95 % der Kunden bevorzugen eines von vier Verfahren

Viele Kunden kaufen seit vielen Jahren im Internet ein und haben in dieser Zeit Präferenzen für Zahlungsverfahren entwickelt. Teilweise lassen sich diese Präferenzen auch auf die Vor-Internet-Ära zurückführen: Seit 1950 Otto und Neckermann ihre ersten Kataloge auf den Markt brachten, wurden die Deutschen im Versandhandel daran gewöhnt, Waren auf Rechnung zu bestellen und nur den nicht-retournierten Teil der Bestellung per Rechnung zu bezahlen. Das hat sich auf den E-Commerce übertragen: Der Kauf auf Rechnung zählt noch heute zu den beliebtesten Verfahren bei deutschen Kunden.

Jedenfalls haben nun 72 % der befragten Endkunden ein Zahlungsverfahren, das sie allen anderen vorziehen. 11 % wollen sogar ausschließlich ihr Lieblingsverfahren nutzen. Dabei decken vier Verfahren 95 % der Fälle ab: PayPal (57 %), Rechnung (22 %), Kreditkarte (11 %) und Lastschrift (5 %). Anders sieht es aus, wenn der Kunde mit Retouren-Absicht, etwa zur Größenauswahl bei Bekleidung oder Schuhen, bestellt. Dann nämlich ist Kauf auf Rechnung mit weitem Abstand das beliebteste Verfahren (49 %) vor PayPal (35 %).

Händler müssen die heterogenen Vorlieben der Kunden berücksichtigen

Dennoch sind die Kundenpräferenzen sehr heterogen. Wird nur ein Zahlungsverfahren angeboten, brechen selbst im günstigsten Fall 42 % der potentiellen Käufer den Check-out-Prozess ab. Andererseits werden Verfahren, die keine breite Nutzung aufweisen, von einigen Kunden sehr stark bevorzugt und häufi g benutzt.

Ziel der Händler sollte es demnach sein, mehrere Verfahren anzubieten, sodass für jeden Kunden ein Verfahren bereitsteht, das dieser akzeptiert.
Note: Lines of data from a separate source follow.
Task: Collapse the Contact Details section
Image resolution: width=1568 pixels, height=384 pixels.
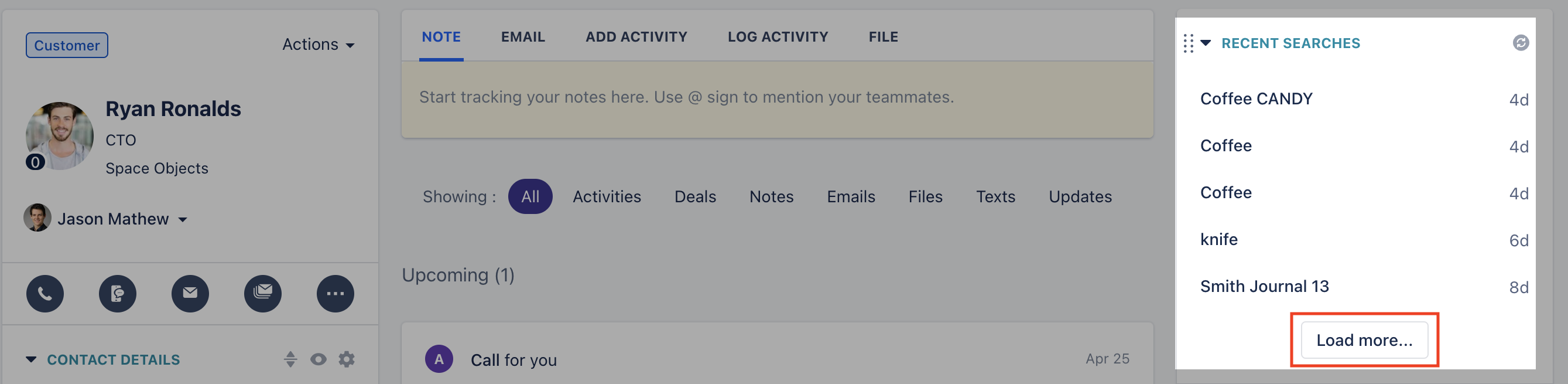Action: pos(31,359)
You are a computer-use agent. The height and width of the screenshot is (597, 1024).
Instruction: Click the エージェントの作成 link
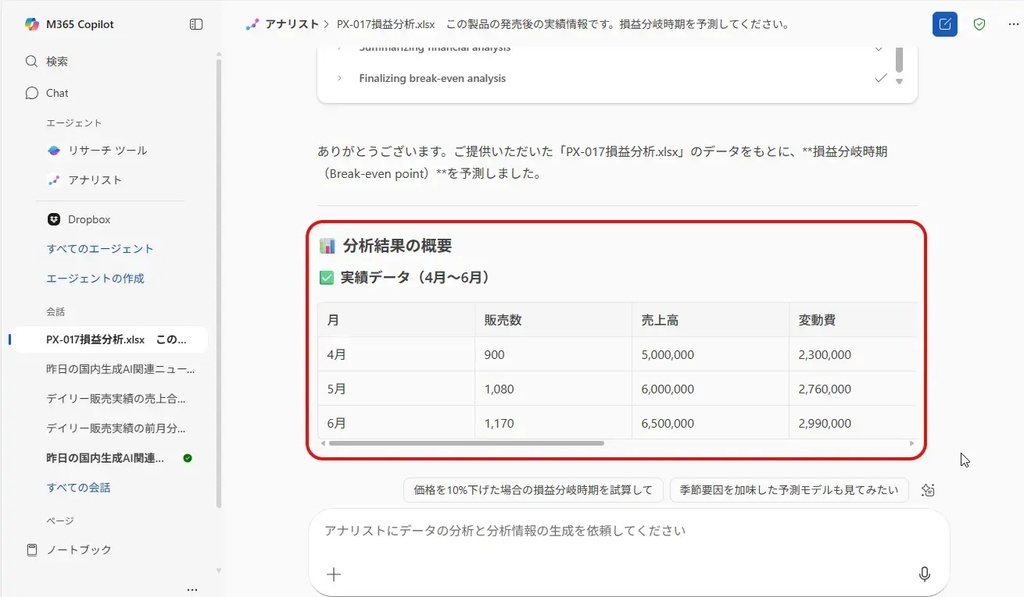pos(95,278)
Ein Kernergebnis der Studie war, dass dadurch Kaufabbrüche aufgrund fehlender Verfahren praktisch eliminiert werden können. Über alle betrachteten Szenarien hinweg sorgt das Angebot der fünf verbreitetsten Verfahren (PayPal, Rechnung, Kreditkarte, Lastschrift und Sofortüberweisung) zuzüglich zur Vorkasse für eine Kaufabbruchquote von nur noch 3 %.

Ergänzt man weitere Verfahren, kann diese Quote noch weiter gedrückt werden. Händler sollten bei der Auswahl des konkreten Portfolios an Zahlungsverfahren – je nach Produktspektrum und Zielgruppe – individuell handeln und Kundenfeedback berücksichtigen. Auch Aspekte wie die Kosten oder der Risikogehalt der einzelnen Verfahren spielen bei dieser Entscheidung eine Rolle. Potentielle weitere Verfahren sind etwa der Ratenkauf, giropay, paydirekt oder Amazon Pay.

Welches Fazit lässt sich nun aus den Ergebnissen der Studie ziehen? Händler sollten das Thema „Payment“ genau im Blick haben, denn jeder Kaufabbruch senkt die Konversion und ist im Check-out, also dem letzten Schritt des Kundenprozesses, besonders schmerzhaft. Welche konkreten Verfahren das sind, wird in jedem Shop anders sein. Im Schnitt bieten die 100 größten deutschen Online-Shops 5,2 Verfahren an, wie eine Auswertung von ibi research zeigte. Die gute Nachricht ist, dass verfahrensbezogene Kaufabbrüche durch eine geschickte Portfolioauswahl auf null reduziert werden können.